Clark ne fait pas partie de ces génies techniques, capables de trouver des failles inédites dans les lignes de codes qui composent les logiciels. Sa spécialité à lui est de s’en prendre au maillon faible de la chaîne de sécurité : l’humain. Pas besoin d’outil de hacking, pas besoin de coder : le lycéen buissonnier sait « juste » convaincre la bonne personne de prendre la mauvaise décision. Graham sait si bien le faire qu’il vivait à 17 ans dans sa propre maison californienne, montre Rolex en pierre précieuse au poignet, vêtu d’habits de luxe. Un train de vie richissime permis par une fortune de 3 millions de dollars en Bitcoin, amassée en à peine 2 ans — de manière légale, d’après son avocat.

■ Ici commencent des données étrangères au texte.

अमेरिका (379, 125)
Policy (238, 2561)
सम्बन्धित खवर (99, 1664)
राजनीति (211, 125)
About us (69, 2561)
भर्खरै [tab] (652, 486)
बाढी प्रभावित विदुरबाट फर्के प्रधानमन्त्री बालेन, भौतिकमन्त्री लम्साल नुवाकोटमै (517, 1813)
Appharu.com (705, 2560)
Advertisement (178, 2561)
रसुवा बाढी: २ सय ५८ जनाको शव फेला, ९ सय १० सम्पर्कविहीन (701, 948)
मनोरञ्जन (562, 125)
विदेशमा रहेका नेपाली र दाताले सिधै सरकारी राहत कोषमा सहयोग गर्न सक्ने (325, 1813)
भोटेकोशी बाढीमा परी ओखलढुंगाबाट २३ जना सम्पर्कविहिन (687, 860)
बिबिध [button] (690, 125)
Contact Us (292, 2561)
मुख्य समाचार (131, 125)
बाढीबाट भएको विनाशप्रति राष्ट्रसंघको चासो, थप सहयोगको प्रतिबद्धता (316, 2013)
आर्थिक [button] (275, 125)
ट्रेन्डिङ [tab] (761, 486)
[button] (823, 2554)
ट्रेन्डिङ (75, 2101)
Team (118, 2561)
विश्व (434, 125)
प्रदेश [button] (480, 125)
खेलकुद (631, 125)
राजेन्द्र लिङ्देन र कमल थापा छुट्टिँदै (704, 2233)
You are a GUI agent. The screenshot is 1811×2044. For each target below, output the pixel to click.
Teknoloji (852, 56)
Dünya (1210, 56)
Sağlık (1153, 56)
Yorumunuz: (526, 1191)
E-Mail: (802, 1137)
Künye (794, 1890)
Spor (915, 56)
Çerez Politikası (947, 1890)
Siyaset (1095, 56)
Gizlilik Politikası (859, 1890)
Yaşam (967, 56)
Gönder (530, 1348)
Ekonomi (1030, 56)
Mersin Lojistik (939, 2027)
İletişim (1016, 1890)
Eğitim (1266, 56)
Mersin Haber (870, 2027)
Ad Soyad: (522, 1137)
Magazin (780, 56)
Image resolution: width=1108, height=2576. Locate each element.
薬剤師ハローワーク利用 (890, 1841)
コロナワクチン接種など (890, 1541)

Graham Clark est donc parvenu à prendre la main de 45 comptes parmi les plus influents de la plateforme (dont ceux de Joe Biden, Elon Musk, Bills Gates ou encore Kanye West), et a récolté près de 120 000 dollars en bitcoin, simplement avec des mots et de la ruse. Deux ans plus tôt, il arnaquait 50 dollars à des camarades de classe sur le jeu vidéo Minecraft.

Graham Clark, spécialiste des arnaques au bitcoin et du SIM-swapping

D’après les documents légaux publiés par le ministère, Clark a réalisé la première étape de son opération le 3 mai. Il a alors posé un pied dans les affaires du réseau social, mais n’avait pas encore accès à l’outil de modération qu’il utilisera pour le piratage.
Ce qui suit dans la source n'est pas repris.